The Six Mile Run Reservoir Site, part of the Delaware and Raritan Canal State Park, is located in Franklin Township, Somerset County, New Jersey, United States. It is adjacent to the Delaware and Raritan Canal. It covers 3037 acre. The reservoir plan was to flood the Six Mile Run watershed. The Six Mile Run is a tributary of the Millstone River that, with its tributaries (Cross Brook, Middlebush Brook, Nine Mile Run and Steep Hill Brook and several other unnamed ones), drains a large area in central Franklin Township, Somerset County, New Jersey and western portions of North Brunswick and South Brunswick Townships in Middlesex County, New Jersey. It derives its name, along with other streams (Mile Run, Three Mile Run, Nine Mile Run, and Ten Mile Run), from the distance early surveyors estimated it was from the point where the historic King's Highway (now Rt. 27) left the Raritan River at New Brunswick to the point the roadway crossed the stream.
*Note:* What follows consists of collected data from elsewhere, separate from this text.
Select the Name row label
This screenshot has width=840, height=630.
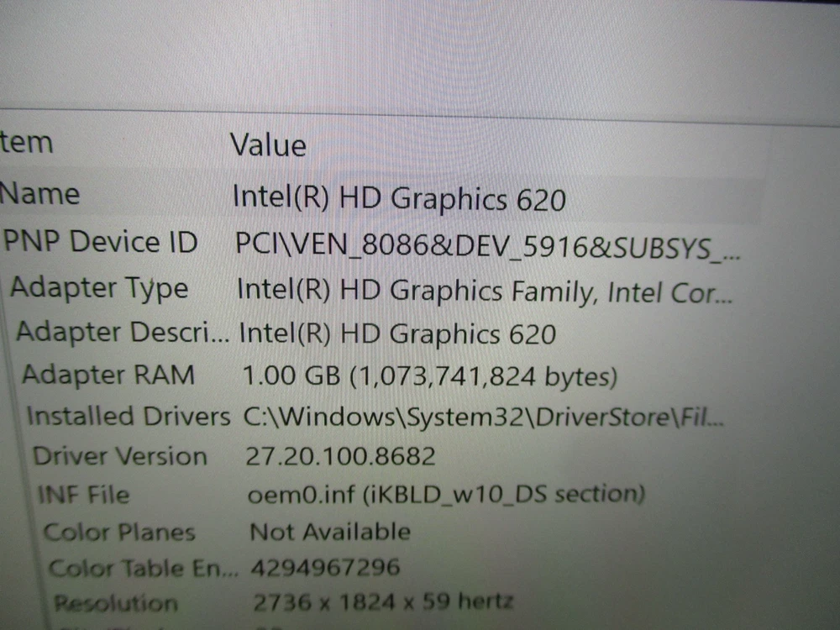click(x=39, y=194)
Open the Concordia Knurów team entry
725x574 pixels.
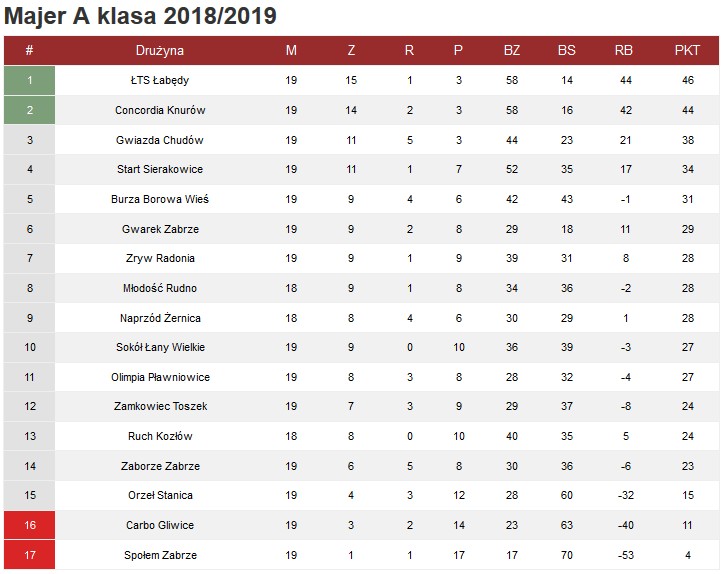point(160,110)
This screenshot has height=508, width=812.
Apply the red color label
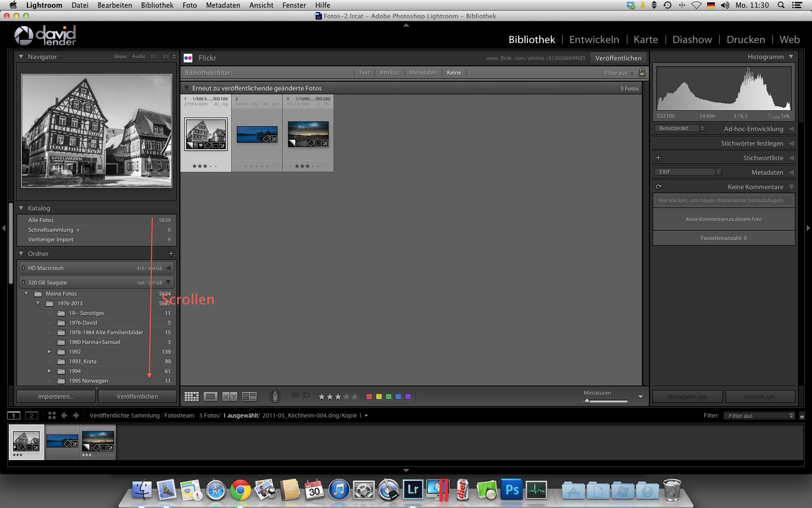click(369, 397)
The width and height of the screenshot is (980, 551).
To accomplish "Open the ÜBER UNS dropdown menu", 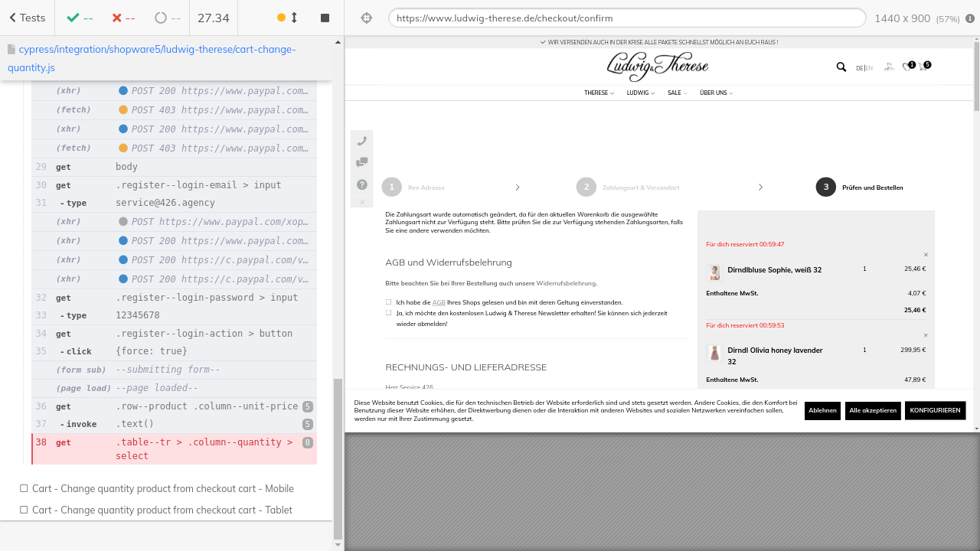I will [716, 93].
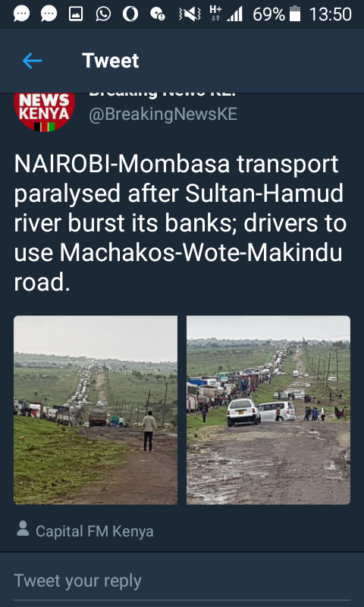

The estimates were not very accurate but the stream names have remained in use ever since.

==History==
The land first came under serious consideration as a reservoir site with a 1958 referendum. In 1962, the Freeholders of Somerset County were informed on the intention to use the land for this purpose by the New Jersey Division of Water Power and Supply. It was debated and challenged throughout the 1960s by citizens and politicians. The land was acquired by the state of New Jersey in 1970, through the New Jersey Department of Environmental Protection, Division of Water Resources as a future reservoir and recreation area. The reservoir was never built and in 1993 administration of the area was transferred to the New Jersey Division of Parks and Forestry when alternative water supply sources were found.

Because part of the land at the site was taken out of cultivation 39 years ago, the process of "old field succession" has now yielded up trees and foliage that are unique among state park lands. In the section between Canal Road and South Middlebush Road, there are postings describing the foliage and the natural process.